Acclaimed dark and weird fiction author Simon Strantzas is releasing his fourth collection of short stories, Burnt Black Suns, from Hippocampus Press. I spoke to him about the genre he works in and how he operates as a writer.

TeleRead: Do you think that horror/weird fiction reflects or channels any current social/cultural concerns or shifts, as well as more perennial human preoccupations and anxieties? If so, what might the current resurgence in weird fiction be tapping into?

Strantzas: I do, but I also feel that the full extent of this isn’t all that clear as it’s happening—it’s only clear in hindsight. There are arguments for horror’s appeal when times are tough, and when times aren’t. Which are we in? Which applies? I don’t think I’m qualified to answer that question with anything approaching certainty.

As to why weird horror should be gaining popularity now, I think there are a few answers, none of them terribly illuminating. I think weird fiction is not as much increasing in popularity as it is increasing in notice. The rise of technology has allowed weird horror aficionados to find one another, to form bonds, and as these folks interact in communal online spaces, light is shone on weird fiction for others to see. In other words, I think it’s not that the weird has suddenly become more appealing, but that simply more people are in the position to learn about it. Additionally, the rise in technology has forced the western world—with great reluctance on our part—to see ourselves as part of a larger whole, and influences from other cultures is seeping in. One thing other cultures have over us is a better understanding of weird fiction—especially the magical realism strain—and as these cultures further integrate with ours, the stronger the resulting fiction will be. I suspect, if this increase in weird fiction is a real phenomenon, we have barely scratched the surface of how it might transform over the coming years.

TeleRead: What influence do you think the exemplars of Stephen King and Thomas Ligotti have on the best current horror/dark fiction? (including negative, in terms of audience and publisher expectations?)

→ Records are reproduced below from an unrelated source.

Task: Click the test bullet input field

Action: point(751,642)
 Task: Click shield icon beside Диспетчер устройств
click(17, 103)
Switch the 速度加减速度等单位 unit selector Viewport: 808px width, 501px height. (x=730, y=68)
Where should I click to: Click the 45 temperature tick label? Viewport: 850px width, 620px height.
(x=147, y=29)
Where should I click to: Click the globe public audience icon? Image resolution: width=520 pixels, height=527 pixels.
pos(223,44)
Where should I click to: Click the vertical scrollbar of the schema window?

Strantzas: These authors are of a rare breed in horror circles: they are imitated, and slavishly followed. How many other authors can claim such influence on so many readers? Lovecraft, certainly. Definitely M.R. James. Maybe Ramsey Campbell. But who else? We respect and are influenced by others, but you don’t see many Straubian writers, no group of Barker acolytes, obsessively poring over his work for the clues to life. These men (and in horror, they unfortunately seem to be all men) have dug deep grooves in the genre, and I lay no blame on those authors who have fallen in and can’t find their way out.

Ultimately, though, what pushes the genre forward (or, rather, outward) is not repetition of the past, but innovations toward the future. These were writers who chose a different path than what had done before, and this is why their influence has remained strong. By all means, it’s important for writers to study those that inspire them, and often the best way to understand is to mimic. But it’s even more important for those writers to find a way to internalize what appeals to them most about that work, and synthesize it with their own worldview and vision. It’s not something easily done, else everyone would be doing it, but the only way to expand this genre is to bring more unique viewpoints to it. It’s the sum of these multitudinous facets that make the genre so vibrant to a reader like me.

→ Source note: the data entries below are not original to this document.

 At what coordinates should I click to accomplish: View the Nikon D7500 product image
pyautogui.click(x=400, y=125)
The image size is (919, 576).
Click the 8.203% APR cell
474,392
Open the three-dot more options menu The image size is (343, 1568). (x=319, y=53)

TeleRead: What are the distinguishing features of cosmic horror in the Lovecraftian vein? (even when it sidesteps Yog-Sothothery?)

Strantzas: I suppose the kernel of it all is man’s insignificance and ignorance and hubris. Since the beginning, we’ve believed we were the centre of everything, because it’s in our nature to do so. I suspect it was an evolutionary imperative. Yet, it ill-prepares us for a world where there is more. Our blindness to what exists outside ourselves and our perceptions is the basis of much supernatural horror fiction, Lovecraftian and not. It just took HPL to focus our attention on it in an interesting and modern way. In a sense, he was right: he was a writer in the wrong time, but though he felt he should have been working decades earlier, his fiction wasn’t prepared to be mass consumed and communicated until now. He is a writer for today’s readers. Far from an anachronistic, he was futuristic.

TeleRead: As a writer, what marketing, promotional, community or other activities do you spend most time on besides writing? Which do you find most distracting, and most rewarding?

Strantzas: I suppose any writer who has come into prominence in the last decade or so has discovered that social media is the most effective tool for developing and maintaining a readership. I can’t imagine there’s a publisher still in business who doesn’t urge its writers to develop an online presence and cultivate it. As someone, somewhere said, if a writer waits until his or her book is accepted for publication before going online, it’s likely already too late.

I spend most of my non-writing time plugged into social media, though which avenues I choose to participate in are geared toward my own comfort level. I don’t experience the distraction with social media other writers report, but I also don’t know many writers working at a professional level who complain much about it. To me, it’s always seemed silly to unplug from the internet in order to work. After all, if writing is truly something that compels a person, that person logically would be compelled to do it above surfing the internet. I have no issue tuning out the world of distractions when I write because, in truth, writing is the thing that distracts me from everything else in my life. It consumes me. If anything, going on social media is a rest, a reprieve, from the constant obsessing.